Opinião
Recordando Morrumbala em tempo de tréguas
Decorriam já alguns dias da terceira campanha eleitoral multipartidária, portanto em 2004, quando a comitiva do candidato da Renamo, Afonso Dhlakama, chega via aérea ao distrito de Morrumbala, província da Zambézia, debaixo de um calor intenso.
Na pequena pista de terra batida já estava estacionado um pequeno avião cargueiro da LAM, que fazia apoio logístico à campanha do candidato da Frelimo, Armando Guebuza, rodeado por uma enorme multidão de apoiantes de Dhlakama, muito eufórica e nervosa.
Nós, os jornalistas, destacados para cobrir a campanha de Dhlakama, não tardamos em saber que a multidão não deixava levantar voo o pequeno “casa” da LAM. Motivo: a multidão exigia que daquele mesmo avião saísse Dhlakama, de quem estavam a espera há várias horas. Exigiam um milagre à tripulação amedrontada.
“Onde deixaram o nosso candidato? Daqui vocês não saem sem nos explicar onde está”, era mais ou menos assim que parte das pessoas exigiam que a tripulação da LAM, explicasse o paradeiro do líder da “perdiz”, que entretanto acabara de aterrar.
Foi com muita sorte que aquela tripulação atemorizada não foi linchada. Dhlakama chegou no meio deste impasse e quase terror naquela pista de Morrumbala. O próprio Dhlakama pediu desculpas à pobre tripulação e tudo acabou em paz, o avião da LAM levantou voo e desapareceu nas alturas e nós rumamos ao local do comício.
Não deu para contar publicamente esta história naquele tempo porque temia que a campanha eleitoral fosse para o torto, ela própria, como sempre, envolta por um clima de tensão e ansiedade.
No entanto, lembrei-me deste episódio quando leio neste mesmo jornal que Dhlakama falou esta semana em teleconferência para os seus apoiantes e do seu partido em Gaza, informando que tem mantido s telefónicos com o presidente Filipe Nyusi, no âmbito do esforço da busca de paz permanente para o nosso pais.

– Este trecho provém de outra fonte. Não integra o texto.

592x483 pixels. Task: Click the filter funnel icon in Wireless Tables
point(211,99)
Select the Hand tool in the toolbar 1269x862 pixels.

Segundo Dhlakama, a iniciativa do Chefe do Estado deve ser valorizada por todos, como forma de encontrar consensos entre moçambicanos para garantir o fim das hostilidades no país, “que retardaram o nosso desenvolvimento socioeconómico”.
Dito isto em Xai-xai, a capital provincial de Gaza, tem outro sabor. Em Gaza a Renamo nunca conseguiu eleger um único deputado para a Assembleia da Republica, o parlamento moçambicano. Ele próprio nunca teve naquele circulo eleitoral resultados positivos em todas as eleições multipartidárias até aqui realizadas.
É muito bom que isto seja dito pelo próprio Dhlakama, mas para mim tem que ser repetido pelos responsáveis do partido a todos os níveis, pois acho que só assim vão diminuir os ódios enraizados nos corações dos membros e simpatizantes.
Na mesma campanha eleitoral, quando escalamos a província de Gaza, mais concretamente na vila da Macia, até houve sangue.
Vi agressões físicas, e de novo, passando por cima dos manuais de jornalismo, omiti este facto, com a convicção que agindo dessa forma estava a contribuir para o “bem estar” da campanha eleitoral.
Tudo isto aconteceu porque julgo que a nível da base há mais ódio do que no topo da pirâmide. Na mesma campanha eleitoral, por exemplo, o comandante da então base aérea de Nacala, hoje transformada em Aeroporto Internacional, não queria deixar a guarda armada de Dhlakama guarnecer o avião no qual nos fazíamos transportar.
Dhlakama pegou num telefone e contactou um responsável militar em Maputo e tudo de novo terminou em bem. Meia dúzia de ex-guerrilheiros da Renamo guarneceram o avião do líder da Renamo em plena base aérea durante a noite e nada de mal aconteceu.
Por tudo isto e muito mais que vi durante essa campanha eleitoral, que foi ganha pela Frelimo e por Guebuza, penso que a paz definitiva é possível no meu pais, basta os moçambicanos quererem.